Mr. Stickel advanced to slide 9, which was royalty barrels
and taxable barrels. Royalty barrels were subtracted before
accounting for taxes, which included any state, federal, or
private royalty barrels. There was also a small portion of
production that was outside of state jurisdiction. After
subtracting the royalties, the total was around 160 million
barrels of production in FY 24 that were considered taxable
with a $13 billion taxable value.
Mr. Stickel moved to slide 10. The next step in the
calculation was subtracting the transportation costs to
arrive at the gross value at the point of production. The
transportation costs included the price of getting the oil
to market. The price for North Slope oil was priced at
market in Long Beach, California. The marine transportation
costs were then subtracted, such as the Alaska Pipeline
tariff and any other tariffs, and other minor adjustments
were made. For FY 24, the average transportation cost
estimate was $9.37 per barrel. The average gross value at
the point of production was $71.63 per barrel with a total
gross value of about $11.5 billion.
Mr. Stickel continued to slide 11 and lease expenditures.
The production tax was essentially a modified version of a
net profits tax. Deductions of both capital and operating
expenditures were taken in order to calculate the
production tax. The department used guidelines from the
Internal Revenue Service (IRS) to determine what was
considered a capital expenditure. There was no depreciation
provision in the production tax which meant that a company
was permitted to deduct its entire capital expenditure in
the year incurred. There were two terms to understand:
allowable lease expenditures and deductible lease
expenditures. Allowable lease expenditures were any costs
in the unit directly associated with producing oil and gas.

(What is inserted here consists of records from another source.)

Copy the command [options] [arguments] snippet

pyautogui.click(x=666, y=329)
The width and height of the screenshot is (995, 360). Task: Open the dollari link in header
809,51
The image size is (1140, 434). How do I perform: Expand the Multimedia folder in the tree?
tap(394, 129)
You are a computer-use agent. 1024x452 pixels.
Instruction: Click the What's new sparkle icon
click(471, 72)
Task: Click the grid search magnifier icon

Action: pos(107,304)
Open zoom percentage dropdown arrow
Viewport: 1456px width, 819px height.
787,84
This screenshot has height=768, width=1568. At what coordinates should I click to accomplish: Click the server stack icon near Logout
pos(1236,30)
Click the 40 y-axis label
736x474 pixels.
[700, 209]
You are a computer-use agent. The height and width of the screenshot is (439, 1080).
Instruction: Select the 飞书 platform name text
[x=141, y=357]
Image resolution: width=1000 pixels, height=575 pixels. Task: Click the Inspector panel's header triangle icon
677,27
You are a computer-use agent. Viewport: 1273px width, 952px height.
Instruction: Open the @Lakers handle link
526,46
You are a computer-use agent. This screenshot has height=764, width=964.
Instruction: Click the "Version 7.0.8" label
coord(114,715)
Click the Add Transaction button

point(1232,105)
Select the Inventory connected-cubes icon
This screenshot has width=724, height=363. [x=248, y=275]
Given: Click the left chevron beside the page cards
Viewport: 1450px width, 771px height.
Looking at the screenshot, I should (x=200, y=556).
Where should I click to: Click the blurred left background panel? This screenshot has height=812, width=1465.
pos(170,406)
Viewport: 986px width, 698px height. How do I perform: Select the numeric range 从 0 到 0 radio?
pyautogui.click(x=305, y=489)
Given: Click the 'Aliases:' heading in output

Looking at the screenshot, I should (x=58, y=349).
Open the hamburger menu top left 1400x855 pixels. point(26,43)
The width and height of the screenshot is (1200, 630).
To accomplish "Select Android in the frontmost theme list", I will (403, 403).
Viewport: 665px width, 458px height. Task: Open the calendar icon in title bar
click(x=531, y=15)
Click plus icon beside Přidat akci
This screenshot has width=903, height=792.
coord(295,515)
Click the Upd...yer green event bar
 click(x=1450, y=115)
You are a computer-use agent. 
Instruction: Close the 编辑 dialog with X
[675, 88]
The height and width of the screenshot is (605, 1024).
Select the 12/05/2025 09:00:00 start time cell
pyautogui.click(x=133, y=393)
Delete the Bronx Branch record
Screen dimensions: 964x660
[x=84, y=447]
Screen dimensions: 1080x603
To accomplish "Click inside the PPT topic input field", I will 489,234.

Deductible lease expenditures were developed within DOR to
represent the share of allowable lease expenditures that
could be applied against the value of production in the
year incurred. He added that lease expenditures were
treated differently depending on the company. Any lease
expenditures that were not deducted in the year incurred
became carried forward lease expenditures, which could be
used as deductible lease expenditures in a future year's
tax calculation. There was a provision in the tax code in
which the lease expenditures lost value after a certain
amount of time. If a company had not achieved enough
production to use the lease expenditures, they would begin
to decrease in value.
2:04:06 PM
Mr. Stickel moved to slide 12 showing the calculation of
production tax value. The calculation was gross value minus
lease expenditures. For FY 24, the total production tax
value was estimated at about $7.1 billion. The value would
be different for every company.
Mr. Stickel advanced to slide 13 and detailed the tax
calculations once the production tax value had been
determined. There were two tax calculations involved: a
gross minimum tax floor calculation and a net tax
calculation. The minimum tax floor calculation was 4
percent of the gross value at the point of production. For
FY 24, the minimum tax floor would be about $460 million.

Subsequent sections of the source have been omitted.